Structural Basis of Activity against Aztreonam and Extended Spectrum Cephalosporins for Two Carbapenem-Hydrolyzing Class D beta-Lactamases from Acinetobacter baumannii

The carbapenem-hydrolyzing class D beta-lactamases OXA-23 and OXA-24/40 have emerged worldwide as causative agents for beta-lactam antibiotic resistance in Acinetobacter species. Many Variants of these enzymes have appeared clinically, including OXA-160 and OXA-225, which both contain a P -> S substitution at homologous positions in the OXA-24/40 and OXA-23 background's, respectively. We purified OXA-160 and OXA-225 and used steady-State kinetic analysis to compare the substrate profiles of these variants to their parental enzymes, OXA-24/40 and OXA-23. OXA-160 and OXA-225 possess greatly enhanced hydrolytic activities against aztreonam, ceftazidime, cefotaxime, and ceftriaxone when compared to OXA-24/40 and OXA-23. These enhanced activities are the result of much lower K-m values, suggesting that the P -> S substitution enhances the binding affinity of these drugs.
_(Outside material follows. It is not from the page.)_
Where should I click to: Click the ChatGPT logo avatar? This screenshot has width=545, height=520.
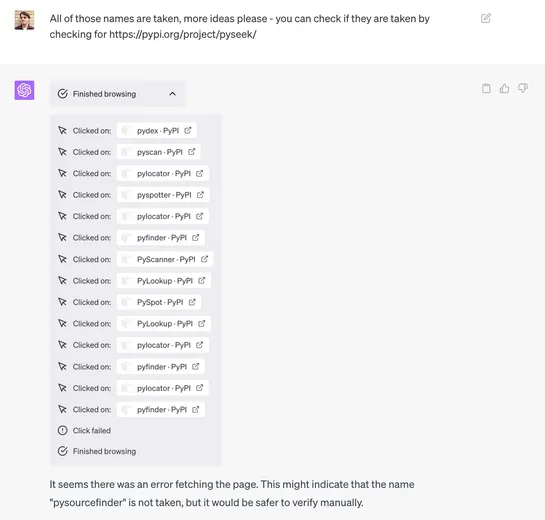click(24, 90)
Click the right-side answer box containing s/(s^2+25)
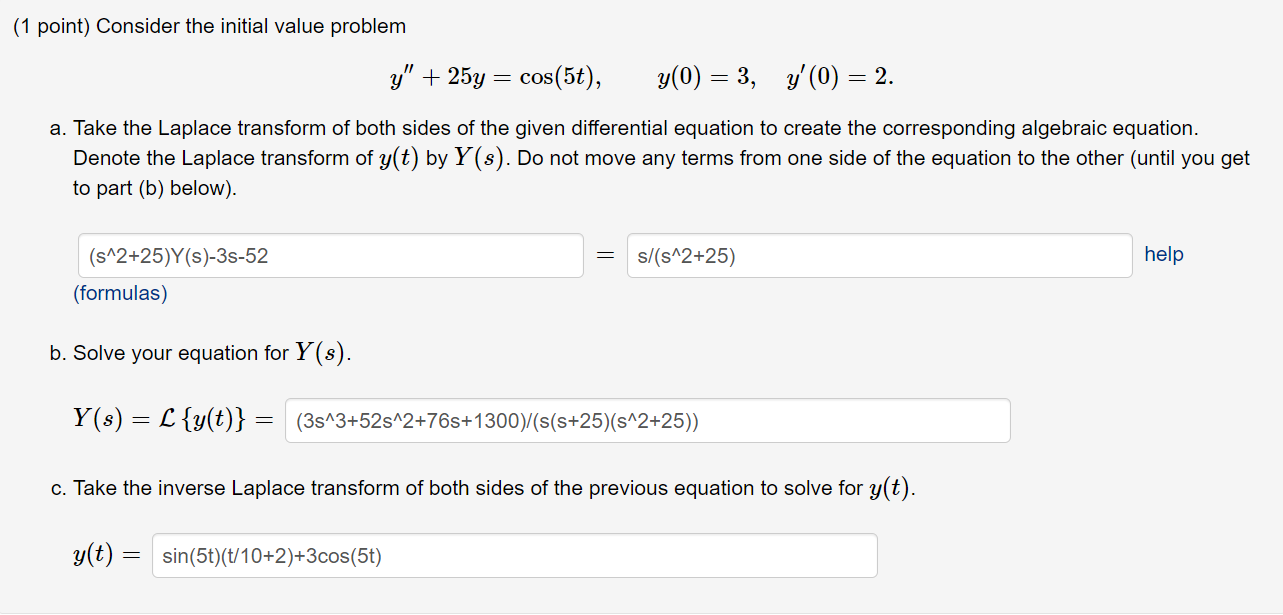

We have determined the structures of the acylated forms of OXA-160 (with ceftazidime and aztreonam) and OXA-225 (ceftazidime). These structures show that the R1 oxyimino side-chain of these drugs occupies a space near the beta 5-beta 6 loop and the omega loop of the enzymes. The P -> S substitution found in OXA-160 and OXA-225 results in a deviation of the beta 5-beta 6 loop, relieving the steric dash with the R1 side-chain carboxypropyl group of aztreonam and ceftazidime. These results reveal worrying trends in the enhancement of substrate spectrum of class beta-lactamases but may also provide a map for Chi-lactam improvement.